## Source material
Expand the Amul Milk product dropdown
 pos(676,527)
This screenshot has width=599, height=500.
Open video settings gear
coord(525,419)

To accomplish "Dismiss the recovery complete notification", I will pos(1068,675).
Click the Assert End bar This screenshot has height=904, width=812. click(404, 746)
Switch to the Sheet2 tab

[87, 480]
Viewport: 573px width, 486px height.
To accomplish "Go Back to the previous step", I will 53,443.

## About this task
Select and copy every line from the records that includes the word "accomplish".

## Answer to this problem
To accomplish "Dismiss the recovery complete notification", I will pos(1068,675).
To accomplish "Go Back to the previous step", I will 53,443.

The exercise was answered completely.